Из кустов, шустрые, словно белки, выпрыгнули угры. В раскосых черных глазах светилась веселая безмятежность,- Старшой, никого нет по близости, это остров, через речку перебраться только в лодке можно,- затараторил один из угров, на соседнем берегу ни лодок, ни плотов.
-По местам, - крикнул старшой, да только в этот миг увидел осоловевшего, почти без сознания старика. К нему кинулся Шуйца, подхватил, забаюкал на руках, почти по-бабьи запричитал, - Как же это, что ж с тобой, а? Старик, ты давай не помирай, некогда нам помирать, да и не гоже в пути.
- Ты, это, погоди, Шуйца, - устало прошептал старик, - мне в себя прийти надо, не торопись, да и не пойдем мы никуда сегодня, сейчас шторм в Заливе начинается. Хорошо, что остров высокий нашли. Видишь, ветер с моря дует? Он скоро такую волну пригонит, что все болота притопит. Так что скажи Горигляду, пусть лагерем встает на пару дней, здесь место теперь чистое, никого не чую я рядом, - И, потеряв совсем силы, старик откинулся на руки Шуйце.
По небу заторопились, побежали облака, низкие и тяжелые. Оглядываясь на низкое небо, люди молча и торопливо занялись устройством лагеря. Дождь, словно ждал, когда они растянут и укрепят шатры. И когда с устройством лагеря было покончено, грянул дождь, да какой! Ветер рвал шатры и швырялся о стены водой.
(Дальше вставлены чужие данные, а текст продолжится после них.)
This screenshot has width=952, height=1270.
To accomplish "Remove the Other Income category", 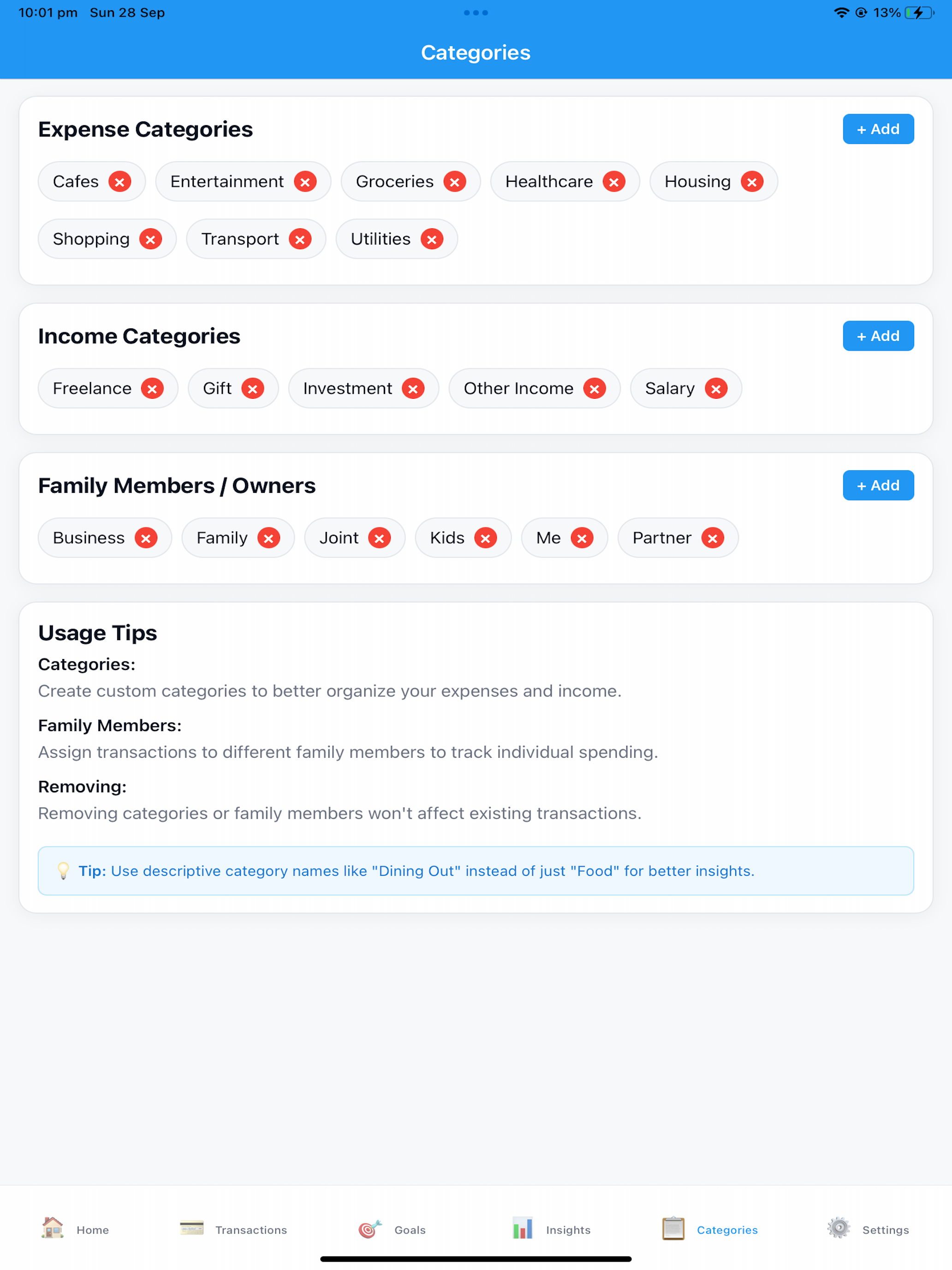I will pyautogui.click(x=595, y=389).
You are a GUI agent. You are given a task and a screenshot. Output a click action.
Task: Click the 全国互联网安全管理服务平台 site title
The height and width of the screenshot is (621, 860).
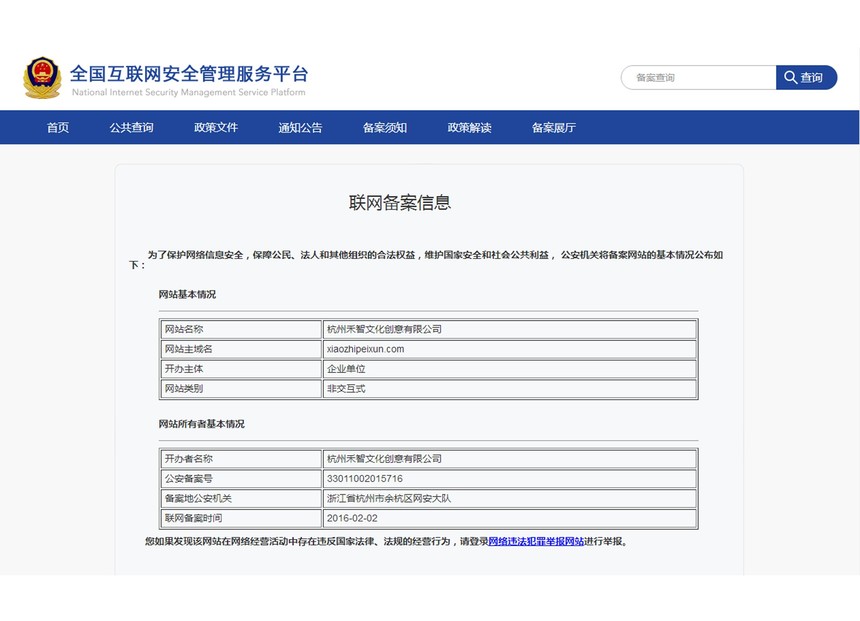[189, 74]
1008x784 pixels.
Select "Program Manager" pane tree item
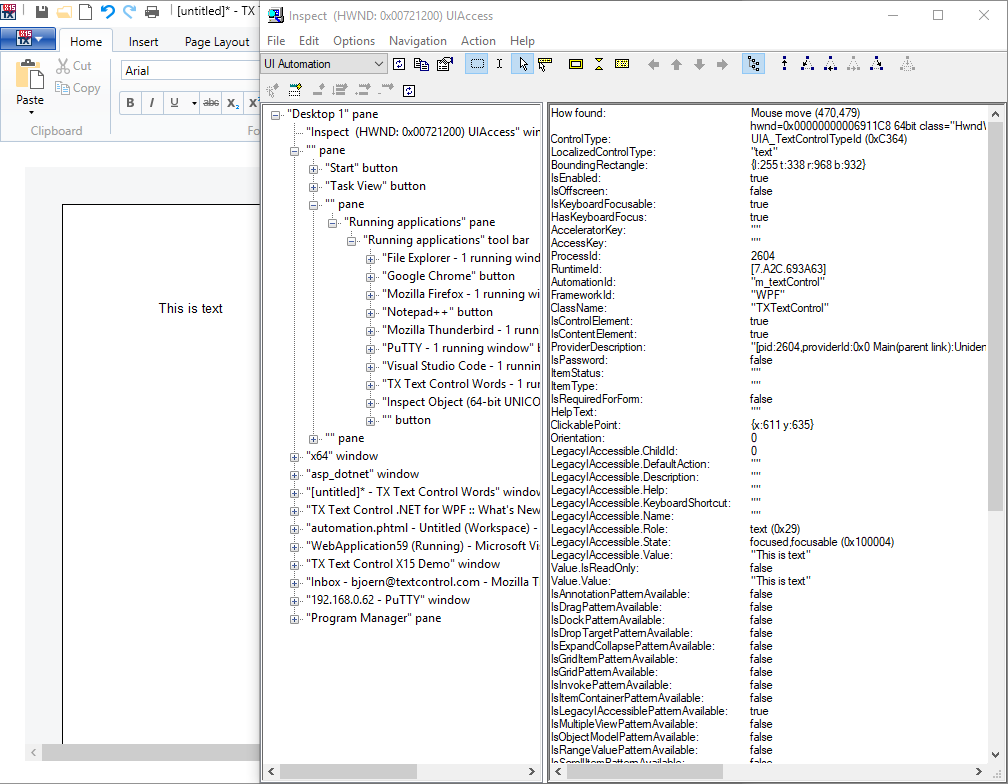[373, 618]
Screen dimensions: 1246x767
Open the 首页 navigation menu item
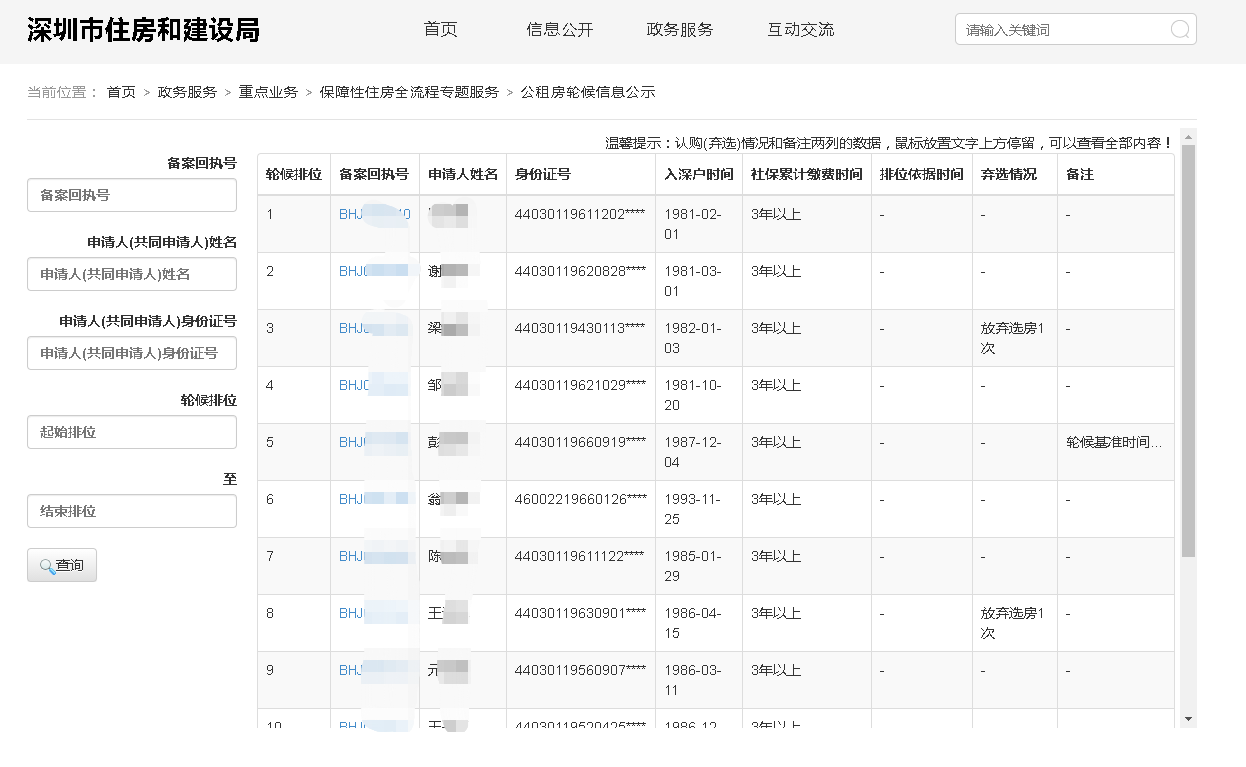[x=440, y=29]
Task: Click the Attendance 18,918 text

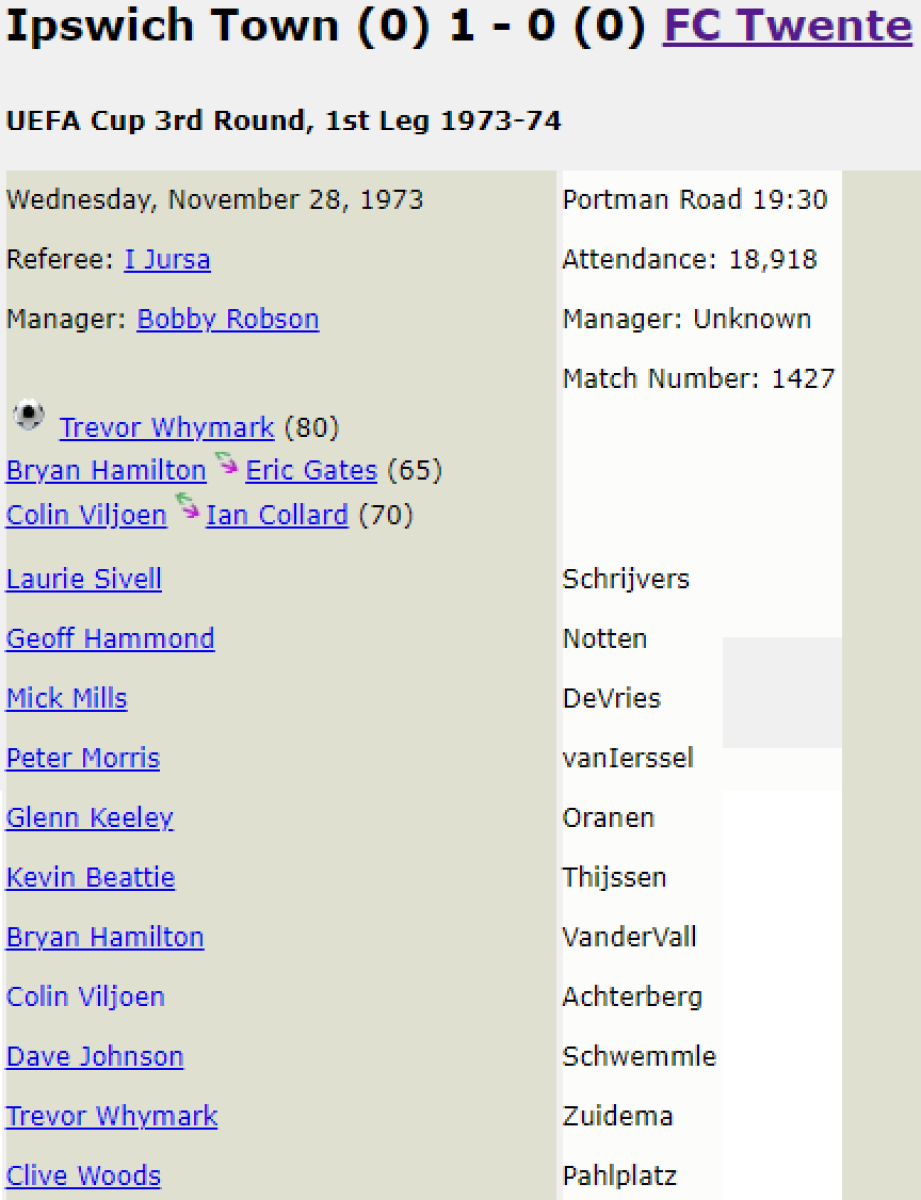Action: (689, 260)
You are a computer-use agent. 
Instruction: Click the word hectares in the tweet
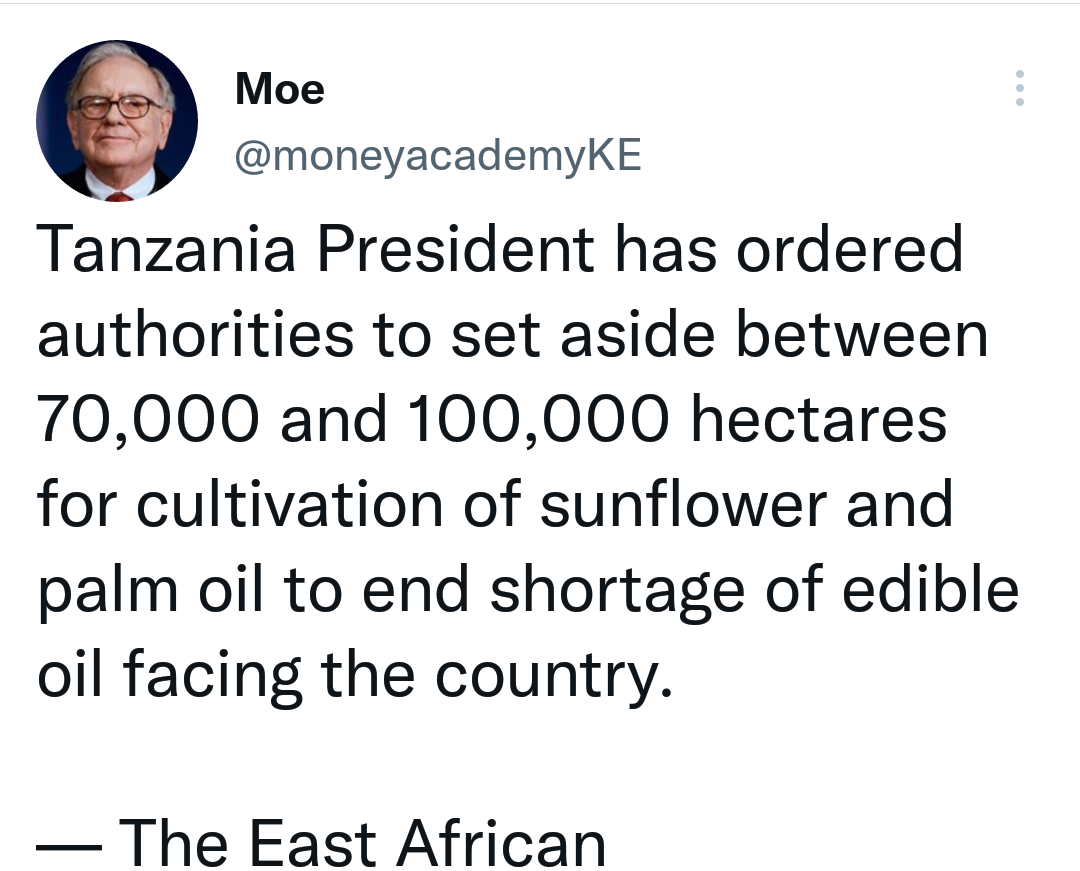click(819, 420)
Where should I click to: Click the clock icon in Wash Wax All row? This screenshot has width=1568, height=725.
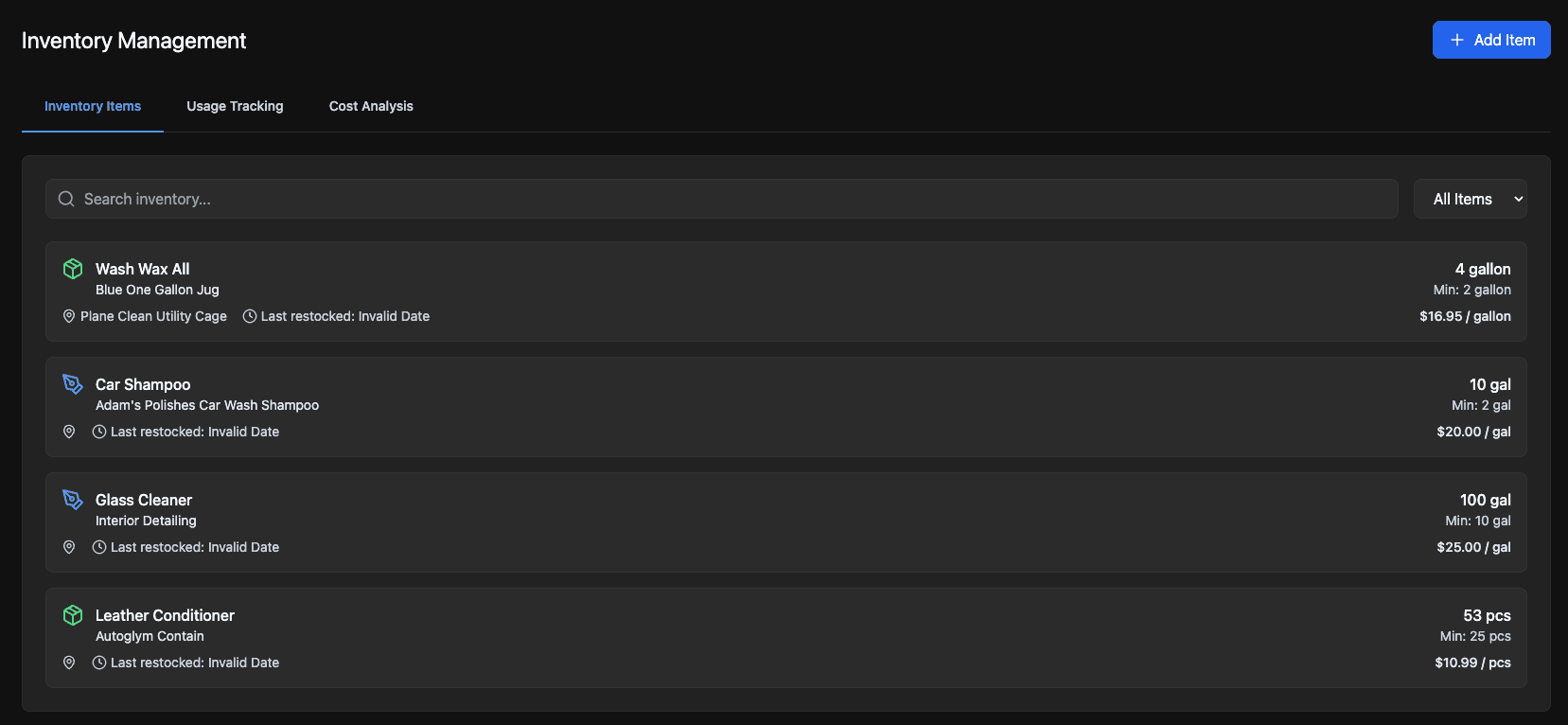[x=250, y=316]
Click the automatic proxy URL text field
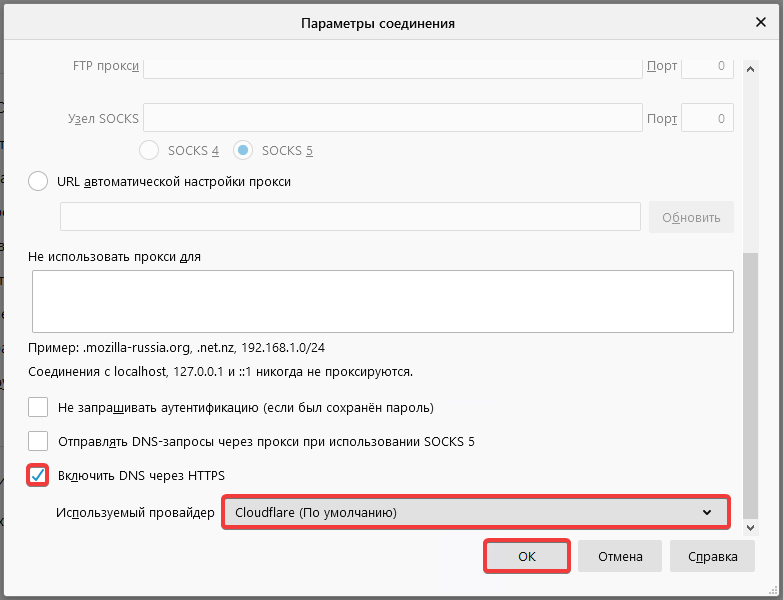Screen dimensions: 783x600 [350, 217]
Словно сам Залив решил уничтожить и даже смыть следы людей. У выхода из шатра, тоскливо глядя на беснующуюся стихию, сидел Шуйца, и что-то мычал себе под нос. Ветер терзал стенки, и шатер слегка качался под его ударами. А молодой воин резво острым ножом резал маленькую фигурку – рукоятку для ножа. В его руках появилась сначала поджарая фигура, с лапами, прижатыми перед прыжком, а затем и голова волка, с ощеренной пастью.